Saved entries
○ ○ ○ ○

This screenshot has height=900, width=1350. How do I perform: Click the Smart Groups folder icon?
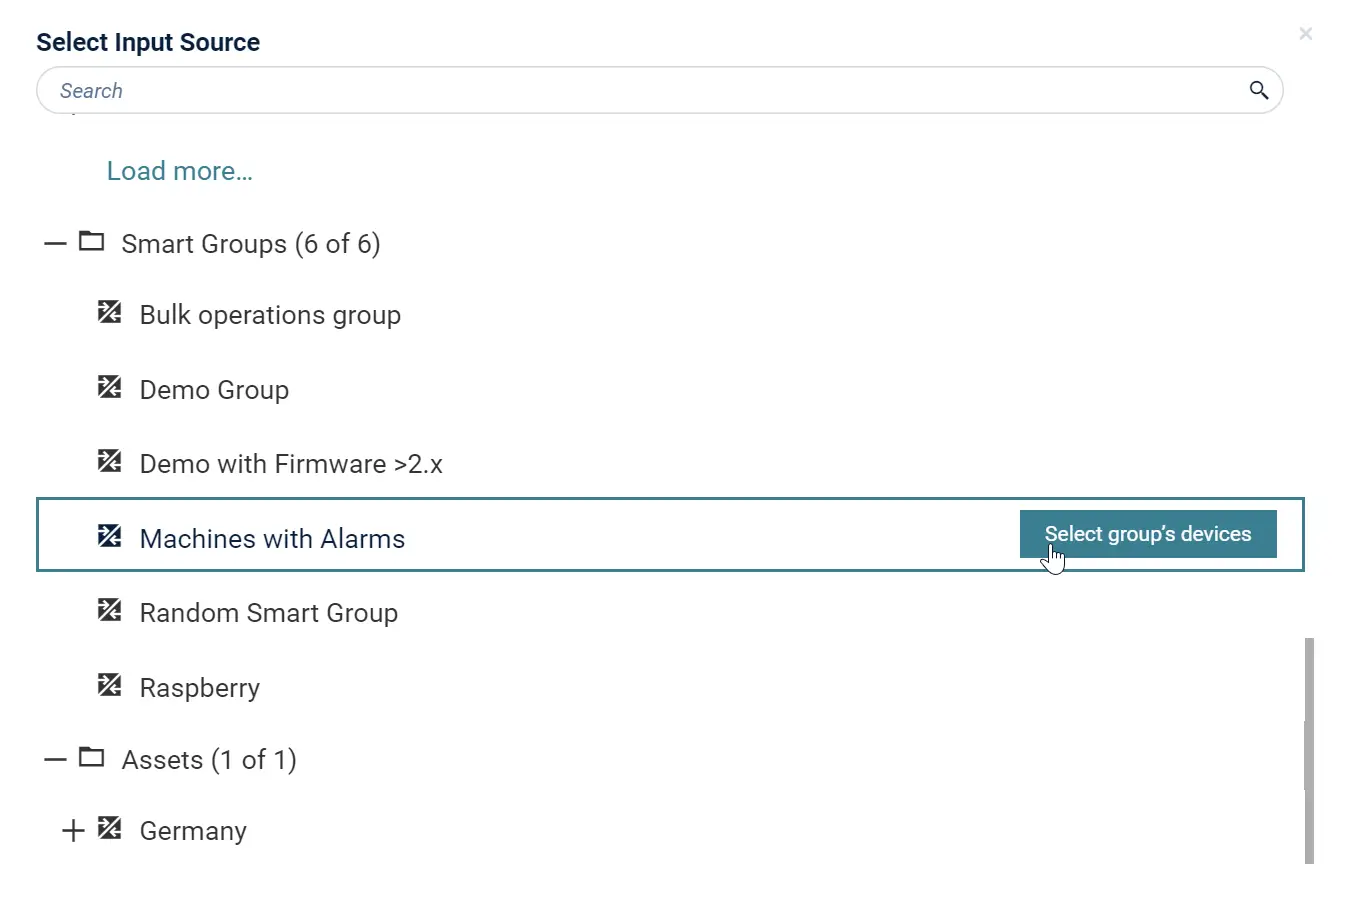click(92, 242)
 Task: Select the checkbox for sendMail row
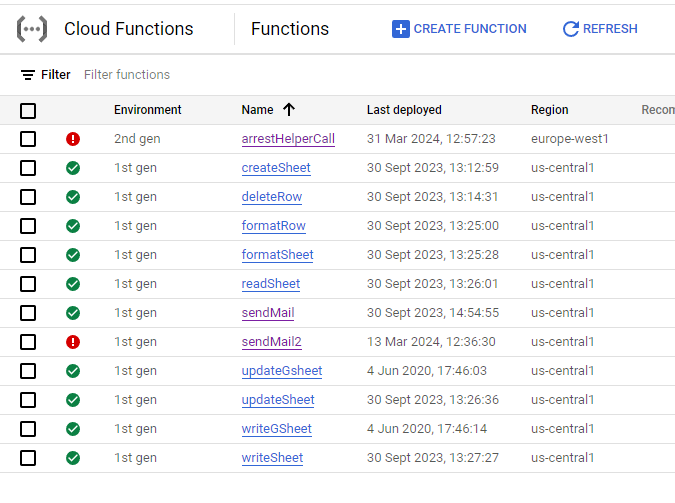(28, 313)
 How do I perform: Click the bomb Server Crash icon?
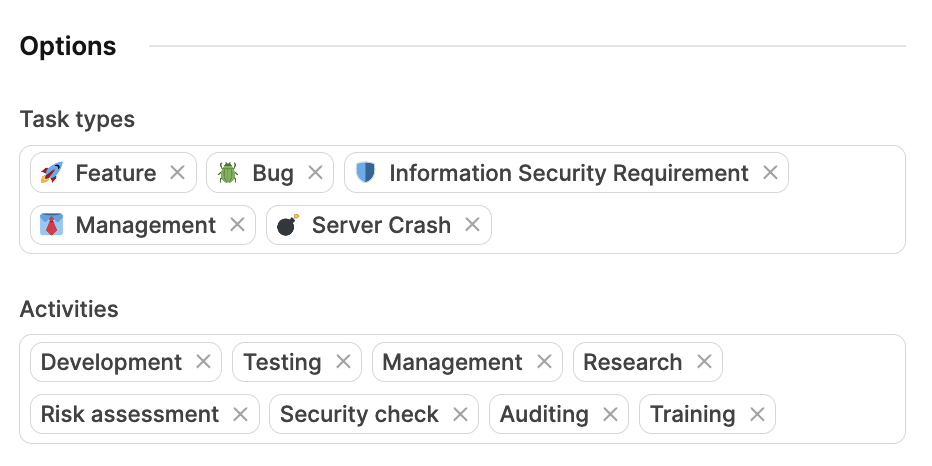pos(288,225)

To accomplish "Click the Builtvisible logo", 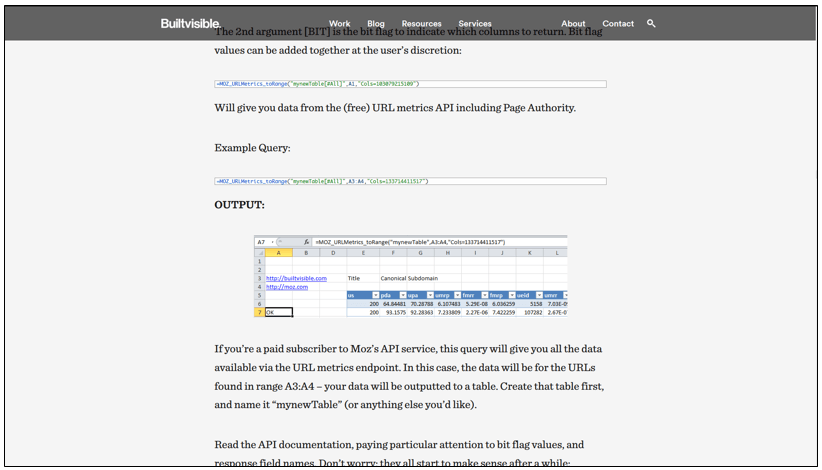I will coord(190,24).
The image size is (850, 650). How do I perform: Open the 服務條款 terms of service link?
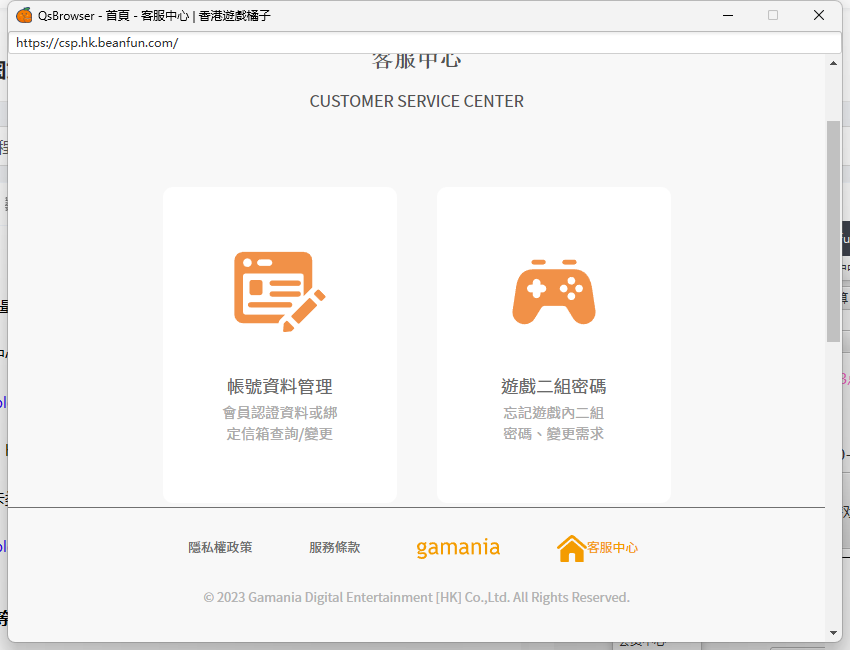coord(334,548)
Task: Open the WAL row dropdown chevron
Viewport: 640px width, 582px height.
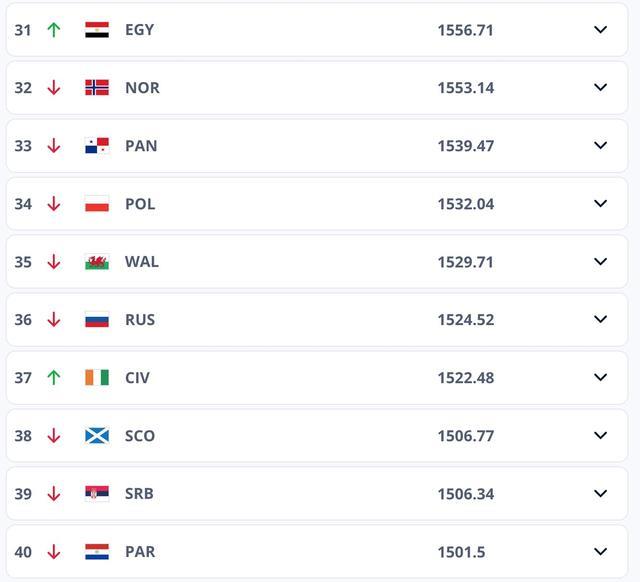Action: coord(600,262)
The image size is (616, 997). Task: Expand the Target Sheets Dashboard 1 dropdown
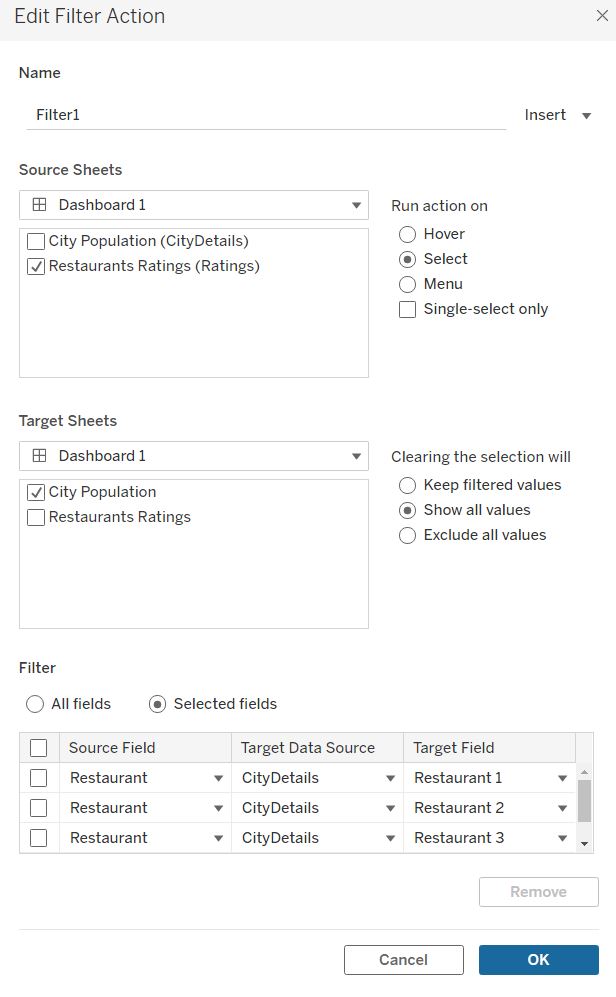click(x=356, y=457)
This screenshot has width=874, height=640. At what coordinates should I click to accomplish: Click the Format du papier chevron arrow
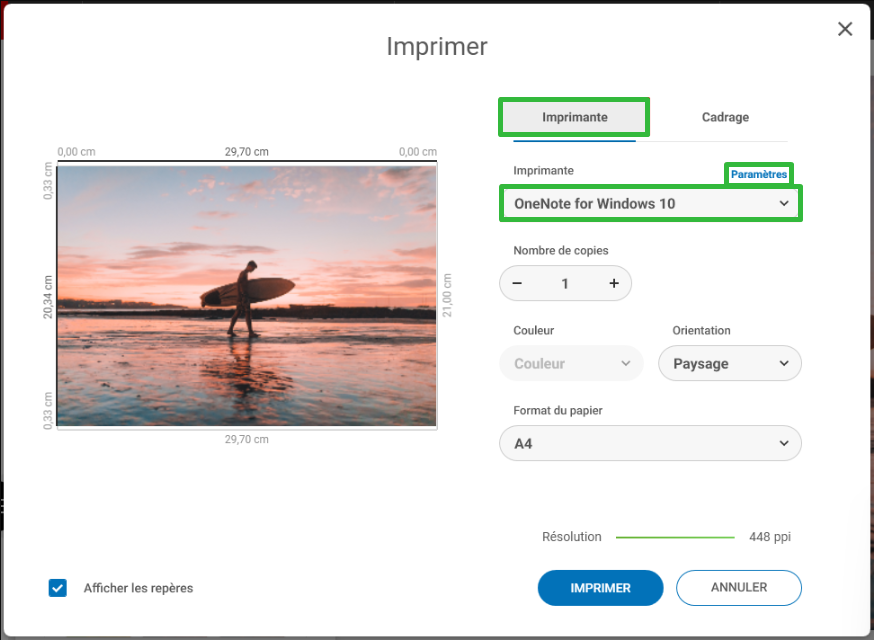coord(784,444)
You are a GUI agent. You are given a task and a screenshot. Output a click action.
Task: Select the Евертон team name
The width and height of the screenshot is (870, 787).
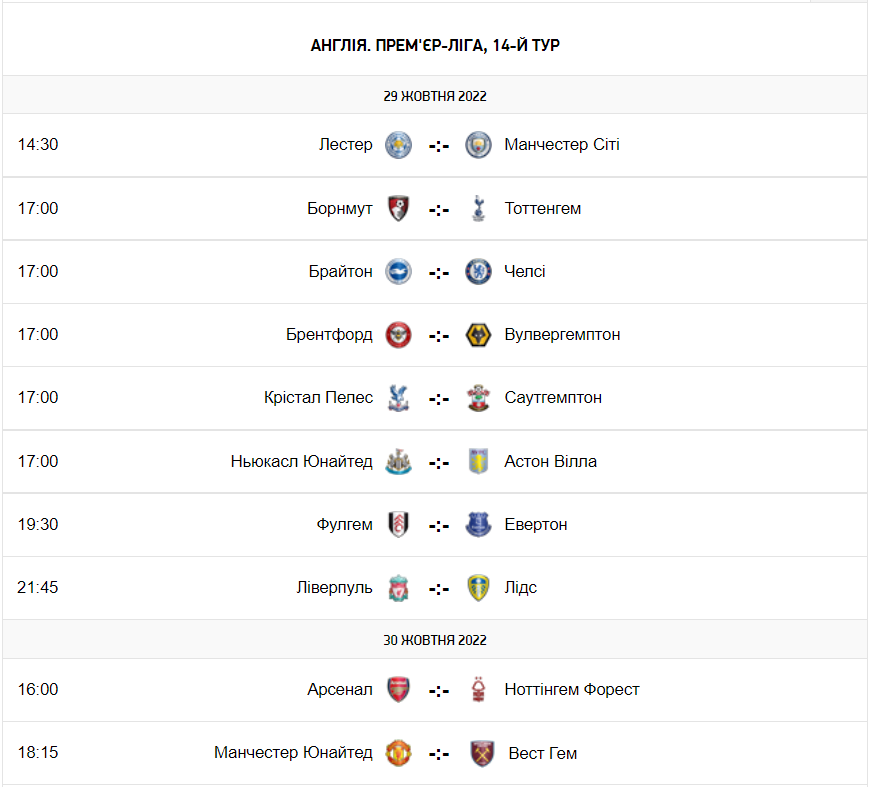tap(536, 524)
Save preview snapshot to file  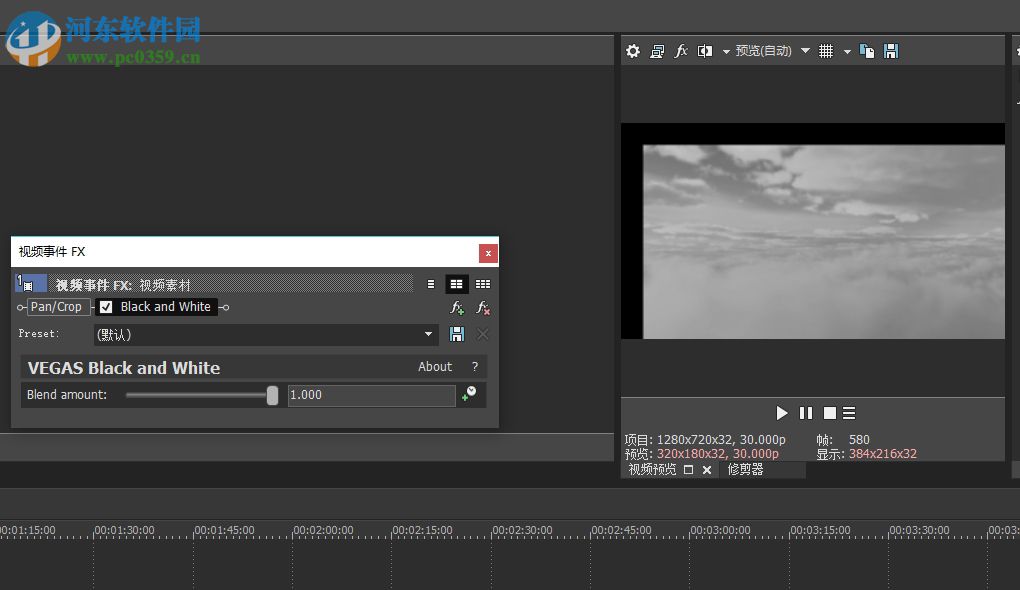[x=891, y=51]
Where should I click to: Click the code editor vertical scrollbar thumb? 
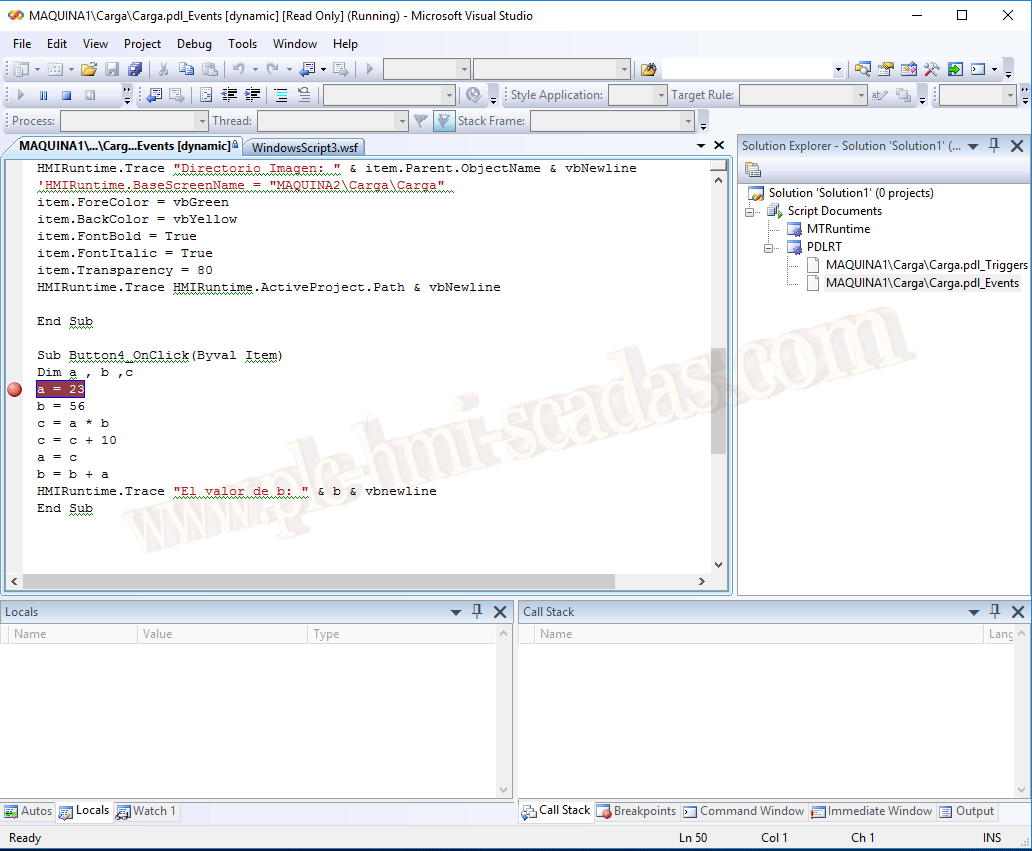tap(718, 400)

○ ○ ○ ○

> **Description of the task**
Return verbatim every line from the line containing "Where should I" to the last line of the entries above, inclusive, and leave out the pictures.

> **Answer box**
Where should I click to: Click the code editor vertical scrollbar thumb? 
tap(718, 400)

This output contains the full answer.